# TICA SE vs SF Reel



## waywack40 (Oct 7, 2007)

What the heck is the difference between these 2 series of reels. Not obvious to me;--even after looking at Tica site.


----------



## narfpoit (Jun 16, 2004)

SF is super fast so it has a higher gear ratio and retrieve speed. That is the only difference so far.


----------



## HellRhaY (Jul 6, 2007)

narfpoit said:


> SF is super fast so it has a higher gear ratio and retrieve speed. That is the only difference so far.


----------



## hamlet (Sep 4, 2007)

arent the colors different? SF looks blue... SE looks grayish


----------



## narfpoit (Jun 16, 2004)

Yeah the colors are different. I have an SE it is Silver. The SF is sort of a whitish pink as far as I can tell from the pictures I have seen. But mechanical the only difference I found was the gear ratio.


----------



## The Crew (Jul 8, 2007)

I don't see either of those reels on the Tica site. You're talking Dolphin SE & SF right?


----------



## waywack40 (Oct 7, 2007)

Yes---Dolphin SE & SF. Found them on the Tica site but it wasn't obvious. It was in the European Section instead of USA. Didn't see pictures however.
http://www.ticaglobal.com/EN/Eu/PR_Reels.htm


----------



## The Crew (Jul 8, 2007)

*Yeah,*

I found them on the Japaneese site - then googled them and found a few US retailers that carry them. And they are right - difference is in the retrieve 5.2 to 4.1. But they are expensive compared to what I got the SE for. They're asking $114, got mine for $75.


----------



## cygnus-x1 (Oct 12, 2005)

look at digital dagger and james tackle. DD has them both and you can see them Better retail price but you can usually get them cheaper on fleabay!


----------



## cygnus-x1 (Oct 12, 2005)

BigEdD said:


> ... But they are expensive compared to what I got the SE for. They're asking $114, got mine for $75.

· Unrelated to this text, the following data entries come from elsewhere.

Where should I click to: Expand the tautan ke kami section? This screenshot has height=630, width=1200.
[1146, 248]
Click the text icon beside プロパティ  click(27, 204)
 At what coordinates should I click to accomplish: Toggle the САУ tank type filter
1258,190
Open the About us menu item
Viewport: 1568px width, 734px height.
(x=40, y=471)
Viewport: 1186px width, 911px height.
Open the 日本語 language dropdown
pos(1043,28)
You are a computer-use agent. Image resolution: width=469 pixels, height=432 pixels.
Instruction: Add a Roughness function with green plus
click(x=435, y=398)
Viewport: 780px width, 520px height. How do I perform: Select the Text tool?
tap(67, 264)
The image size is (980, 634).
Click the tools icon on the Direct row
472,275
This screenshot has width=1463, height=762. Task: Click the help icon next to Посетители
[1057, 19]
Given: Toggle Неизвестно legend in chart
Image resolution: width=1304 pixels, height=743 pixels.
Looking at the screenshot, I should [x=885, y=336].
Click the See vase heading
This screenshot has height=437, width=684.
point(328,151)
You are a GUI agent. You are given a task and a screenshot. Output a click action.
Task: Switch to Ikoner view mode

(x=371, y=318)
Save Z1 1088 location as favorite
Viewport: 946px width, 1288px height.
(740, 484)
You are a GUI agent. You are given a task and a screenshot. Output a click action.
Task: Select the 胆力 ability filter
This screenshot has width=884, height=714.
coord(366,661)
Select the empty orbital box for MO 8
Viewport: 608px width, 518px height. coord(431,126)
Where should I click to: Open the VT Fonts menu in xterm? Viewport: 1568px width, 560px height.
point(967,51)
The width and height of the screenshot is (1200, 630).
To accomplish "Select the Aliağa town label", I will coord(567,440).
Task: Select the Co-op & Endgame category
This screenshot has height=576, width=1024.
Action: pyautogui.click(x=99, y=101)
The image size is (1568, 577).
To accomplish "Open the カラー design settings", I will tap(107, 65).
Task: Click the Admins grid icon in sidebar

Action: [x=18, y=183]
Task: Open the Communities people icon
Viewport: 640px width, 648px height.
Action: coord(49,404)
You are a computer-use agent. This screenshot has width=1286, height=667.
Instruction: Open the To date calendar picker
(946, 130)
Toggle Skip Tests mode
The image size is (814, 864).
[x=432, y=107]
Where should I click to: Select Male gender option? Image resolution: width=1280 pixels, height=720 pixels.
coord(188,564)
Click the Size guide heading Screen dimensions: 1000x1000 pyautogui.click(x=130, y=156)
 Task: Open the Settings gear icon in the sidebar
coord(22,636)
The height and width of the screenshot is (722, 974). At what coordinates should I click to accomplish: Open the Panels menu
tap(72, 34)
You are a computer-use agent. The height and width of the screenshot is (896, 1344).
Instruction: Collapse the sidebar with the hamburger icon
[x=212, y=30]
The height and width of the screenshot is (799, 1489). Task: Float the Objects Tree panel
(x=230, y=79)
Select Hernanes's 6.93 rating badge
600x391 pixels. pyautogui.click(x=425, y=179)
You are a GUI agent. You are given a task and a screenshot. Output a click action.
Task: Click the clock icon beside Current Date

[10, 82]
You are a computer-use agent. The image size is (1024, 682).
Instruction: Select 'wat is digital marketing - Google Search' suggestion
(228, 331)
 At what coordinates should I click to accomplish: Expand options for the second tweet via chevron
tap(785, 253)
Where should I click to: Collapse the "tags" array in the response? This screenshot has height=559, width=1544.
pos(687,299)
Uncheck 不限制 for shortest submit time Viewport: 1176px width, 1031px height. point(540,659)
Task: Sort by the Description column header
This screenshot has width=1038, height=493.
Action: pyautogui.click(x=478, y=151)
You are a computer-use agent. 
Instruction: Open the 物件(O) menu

Did you get the SF 10000 ?? If not what did you get and how do you like it? The only complaint I have heard is that the reel stem (connects seat to the body handle) can bend under pressure. How long have you been using it and what are your feelings?


----------



## The Crew (Jul 8, 2007)

Not sure if you are aware - model # depends on the spool. There are 8 different spools. Long story but I wound up with a 9000 vice 6000 but was also sent a Scepter GF 10000 for free. I may eventually order a 6000 spool from TIca $20.08 free shipping if you only order 1 at a time.
Have used it 3x sofar. Caught a 22" red on it friday and I was more concerned for the Rod than the reel (8' Pinnacle 1-3oz). Reel is smooth as silk - casts real well even with the deeper spool and #14 Sufix Seige. The drag is very soft - easy to adjust and instant anti-reverse as are Most of Tica's reels.



cygnus-x1 said:


> Did you get the SF 10000 ?? If not what did you get and how do you like it? The only complaint I have heard is that the reel stem (connects seat to the body handle) can bend under pressure. How long have you been using it and what are your feelings?


----------



## High Plains Drifter (Feb 16, 2007)

The Dolphin series is being discontinued largely because of the reel stem flexibility issues. I used my Dolphin quite a bit and loved the way it cast, the high retrieve ratio (SF), and the good drag. I passed off the stem flexibility and just got used to it. Finally, the stem actually broke while playing a fish (not abuse). The Dolphin series is being replaced by the GX Scepter which is a very excellent long casting/high line capacity/high retrieve ratio reel for the money. It's very smooth and the stem is solid metal with no flex. Buy a GX Scepter instead of a clear out stock Dolphin. The Dolphin and the Scepter spools are the same and interchangeable. - HPD http://surfishmexico.pbwiki.com/?pwd=tL4y7LDtaa

BTW - If you already have a Dolphin, remove the gold plates on the reel stem. The stem is HOLLOW beneath them. Stuff this hollow with Epoxy putty (automotive or plumbing sections of stores). Especially do the back side of the stem. This will not stop the flex but it will help avoid breakage.


----------



## waywack40 (Oct 7, 2007)

high drifter said:


> The Dolphin series is being discontinued largely because of the reel stem flexibility issues. I used my Dolphin quite a bit and loved the way it cast, the high retrieve ratio (SF), and the good drag. I passed off the stem flexibility and just got used to it. Finally, the stem actually broke while playing a fish (not abuse).
> 
> What and where were you fishing that you broke the reel;--Minn. has fish that big? Thanks for info on TICA Dolphin SF and GX. Was about to buy an SF, but I may have to reconsider and look close at the GX.


----------



## High Plains Drifter (Feb 16, 2007)

waywack40 said:


> high drifter said:
> 
> 
> > What and where were you fishing that you broke the reel;--Minn. has fish that big?
> ...


----------



## The Crew (Jul 8, 2007)

Very Poetic Description - Great Video - Looks like you guys had a BLAST! Congrats!


----------